Junho: uma aventura imaginária (apresentado na tarde de
ontem no Teatro Carlos Carvalho dentro da programação do 3º Festival Estadual
de Teatro do Rio Grande do Sul – FESTE), do Coletivo Nômade, de Gravataí (RS),
é dessas encenações produzidas para encantar públicos de todas as idades.
Thiago Silva, que assina o texto e a direção, entrega ao espectador um
espetáculo que desde a primeira cena nos convida a embarcar na história do
menino Junho (Jardel Rocha) e da família Frank. Aventura, fantasia, curiosidade
e descoberta estão presentes do início ao fim, prendendo a atenção do público
infantil, que constantemente reage aos acontecimentos e com eles interage,
respondendo aos desdobramentos da cena.
Com o objetivo de protegê-lo do mundo exterior e de uma
possível maldição, Junho Frank é um menino que vive enclausurado no castelo de
sua família. Sob os extremos cuidados da mãe, Judith Frank (Alessandra Bier), e
da tia, Morgana Frank (Jennifer Ribeiro), o garoto dedica seus dias à leitura de
livros, e sua curiosidade com o mundo faz com que ele apenas possa imaginar as
cores e as texturas da natureza e da vida existentes para além dos muros que o
protegem.
Dentre tantos acertos, um dos méritos da montagem é o
incentivo à leitura. Junho adora ler, sonha em poder viajar e “visitar
bibliotecas incríveis e cheias de mistérios”. Com a entrada do seu tio Cosme
(Roger Santos) em cena, que retorna de uma viagem, Junho vive grandes
aventuras. Contra a vontade de Judith e Morgana, Cosme dá de presente ao
sobrinho um livro misterioso que conta a história da família Frank ao longo dos
séculos. Mas, o que esconde o livro da família Frank? Cheio de enigmas, é na
leitura deste livro que Junho encontra suas próprias origens, descobrindo em
suas páginas a história da maldição da família.

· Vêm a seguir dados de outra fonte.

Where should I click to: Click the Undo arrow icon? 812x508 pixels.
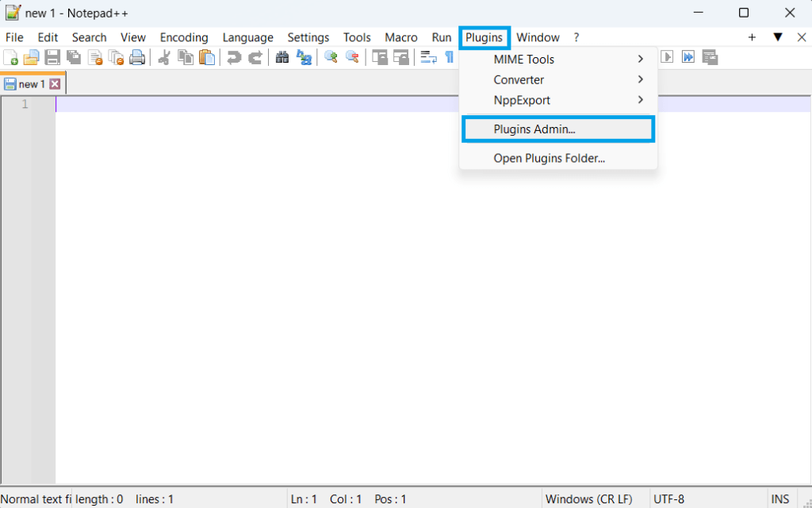(236, 57)
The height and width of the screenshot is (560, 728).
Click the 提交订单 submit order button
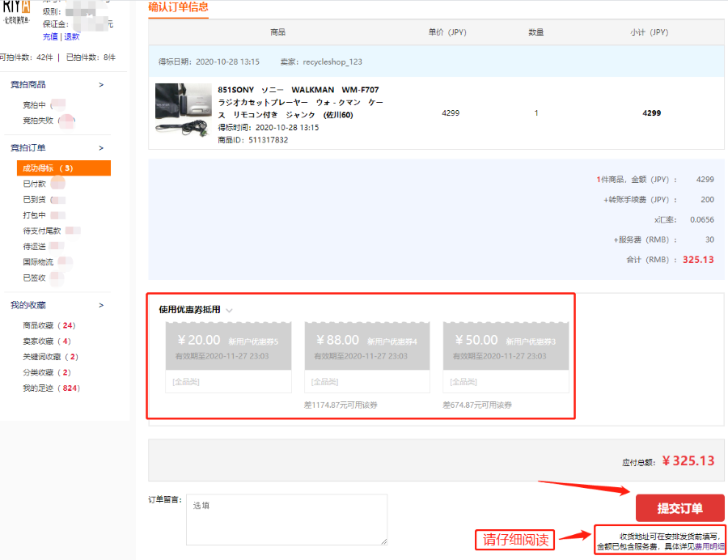[679, 508]
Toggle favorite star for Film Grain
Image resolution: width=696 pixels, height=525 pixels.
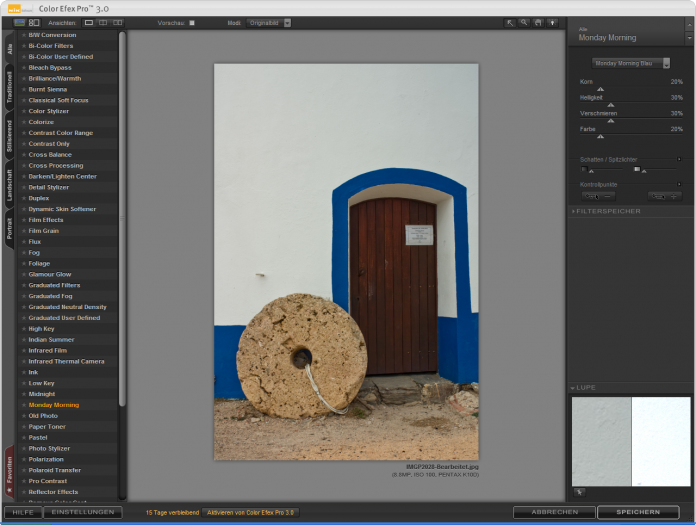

As aventuras se intensificam quando Jazz (Ana Carolina de David) e
Maya (Hayline Vitória) entram no castelo da família Frank através de uma passagem secreta.
Com as novas amigas, Junho descobre o mundo para além das fronteiras do
castelo. Viajando no tempo, ele encontra sua mãe num passado distante, quando
ela tinha a idade que ele tem no presente, e o clima de suspense toma conta de
todos quando Jazz, Maya, Junho e Judith são capturados por Antenor (Roger
Santos) e Teobaldo (Leonardo Steffanello). Aliás, se existe um equilíbrio entre
a atuação de todos, destaco o trabalho de Roger Santos, que certamente ainda
nos presenteará com atuações que lhe renderão muitos convites e críticas
positivas. E aqui é importante dizer que o elenco é formado por excelentes
atores e atrizes que, ao que tudo indica, já possuem uma trajetória e estão
acostumados com os palcos.
Mesmo que seja uma peça infantil, há algumas mensagens endereçadas
e entendidas exclusivamente pelo público adulto. Com bom humor, incluem
críticas ao momento histórico atual de nosso país. Se a história de Junho nos
mostra, entre outras coisas, que os livros nos ajudam a entender o passado para,
se necessário, mudarmos o futuro, Antenor e Teobaldo também estão ali para nos
mostrar que os livros são sempre uma ameaça aos que tem algo a temer.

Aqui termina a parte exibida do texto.